Opel sous le Reich en guerre : que fait General Motors ?
Depuis 1929, le constructeur General Motors possède Adam Opel AG, premier fabricant automobile d'Europe, dont l'usine de Russelsheim et le site de camions de Brandebourg-sur-la-Havel approvisionnent désormais la Wehrmacht en Opel Blitz. Le déclenchement de la guerre en Europe en septembre 1939, puis l'arrêt de la production civile, placent les dirigeants américains dans une situation explosive : leur entreprise détenue depuis Detroit travaille pour la machine de guerre allemande.
Les cadres américains installés à la tête d'Opel rendent compte de plus en plus difficilement à New York, et leur présence aux commandes d'une usine d'armement du Reich devient politiquement intenable. Au printemps 1940, au moment de publier le rapport annuel de l'exercice 1939, la direction de GM doit trancher sur le degré de contrôle qu'elle entend exercer sur sa filiale.
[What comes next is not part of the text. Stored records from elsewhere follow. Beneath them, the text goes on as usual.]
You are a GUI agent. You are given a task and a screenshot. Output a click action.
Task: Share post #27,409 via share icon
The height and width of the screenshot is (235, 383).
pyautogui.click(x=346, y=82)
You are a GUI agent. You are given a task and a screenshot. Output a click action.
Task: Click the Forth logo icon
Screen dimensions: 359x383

Face à sa filiale allemande engagée dans l'effort de guerre du Reich, quelle ligne la direction de General Motors adopte-t-elle ?
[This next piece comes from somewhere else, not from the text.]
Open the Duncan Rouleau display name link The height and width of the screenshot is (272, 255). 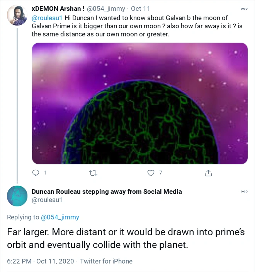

GM choisit la voie intermédiaire : retirer le personnel américain de la direction et confier l'administration à des Allemands, tout en gardant la propriété et le contrôle des actions. Le rapport annuel publié en avril 1940 annonce que la société a 'retiré le personnel américain jusqu'ici en charge de la direction' et confie l'administration à des ressortissants allemands ; en juin 1940 les conseils sont réorganisés ( et passent du directoire au conseil de surveillance). Mais GM conserve la totalité des actions à droit de vote et reste représenté par 2 administrateurs américains : le contrôle juridique demeure à Detroit. Ce n'est qu'en novembre 1942, après l'entrée en guerre des États-Unis, qu'Opel passe sous l'autorité du commissaire aux biens ennemis du Reich, devenant administrateur-séquestre. GM ne reprendra le contrôle effectif qu'après 1945.